The Olaf/Otto character is just plain stupid. "Hi, I'm a psychopath who usually tortures women before sex, but for you, Anita, I will be a good boy. Let's give each other pet names." Laurell, honey, you can't spend all your time making him out to be a horror show creep in the other books to suddenly make him dating material in this one!
Then there are the cops who are overtly stereotyped. Fat dumb belligerent sheriff, crooked pretty boy murderous deputy, horny lesbian female cop. They get in their own way more than not. There was a start to a decent mystery here, but even in bum-f**k rural Michigan I can't buy it that the cops are this blind and stupid.
I think the Anita character description is pure personal wish fulfillment on the part of the author. But it doesn't hold up. If she is still 30 something and so sexy, so very beautiful, and so very very well trained, why does she have to keep reminding the audience how awesome she is? About 40% of this novel is Anita's angst juxtaposed with her smarmy over confidence.

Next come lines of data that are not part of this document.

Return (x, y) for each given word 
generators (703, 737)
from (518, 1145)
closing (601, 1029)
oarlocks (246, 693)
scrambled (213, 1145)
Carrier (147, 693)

And about one quarter of the way through the book I was already bored with the constant explanations and descriptions of the who's-who of Anita's polyamory chain. This book spent more time telling us about Anita's "awesomeness" than actually demonstrating any of it. She doesn't solve the mystery even with multiple suspects right under her nose. Then she ends up killing the guy who was framed for the murder! And now she's lining up to have sex with the constantly returning serial killer!
But you know what bothered me the most? Anita can raise the dead! Why did she not just raise the body in the morgue and ask him who sliced him up???
I don't know that I would have read this one if my library hadn't shoved it in my face. I know I won't look for any more of them. Sad. I used to look forward to Hamilton's work.